Print everything in the listing below, from the line containing "Given: Click the" down to the line containing "Looking at the", with both of those lines included. Leave the pictures out.

#### Information provided
+ + + + + + +

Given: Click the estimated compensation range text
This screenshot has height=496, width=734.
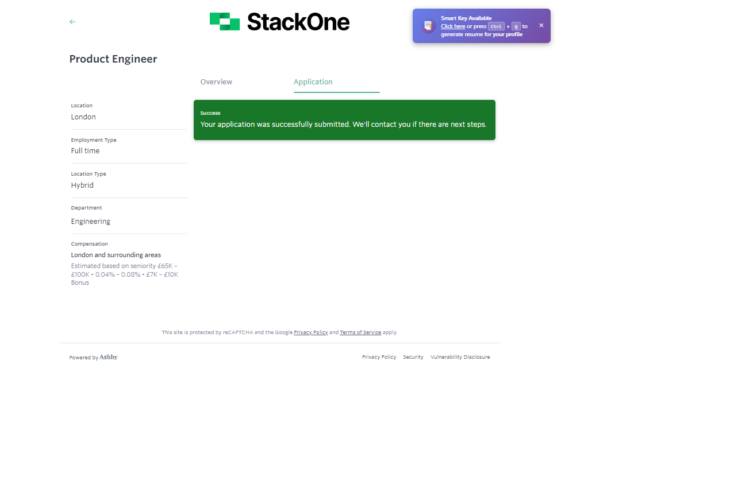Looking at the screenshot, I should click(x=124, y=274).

+ + + + + + +

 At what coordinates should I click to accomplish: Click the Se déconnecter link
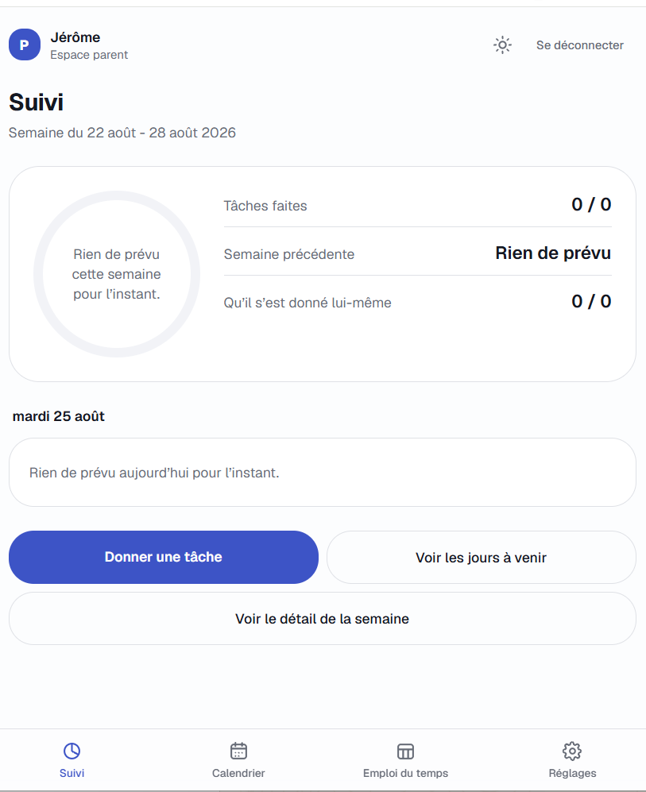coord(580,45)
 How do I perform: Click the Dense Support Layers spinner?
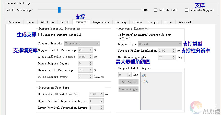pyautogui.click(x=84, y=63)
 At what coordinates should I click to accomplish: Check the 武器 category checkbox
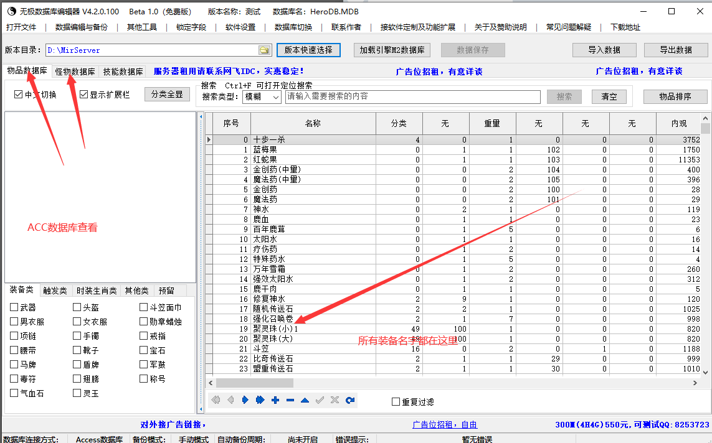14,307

+ + + + + + +

#### Task solution
Given: Click the estimated compensation range text
This screenshot has height=496, width=734.
Looking at the screenshot, I should click(x=124, y=274).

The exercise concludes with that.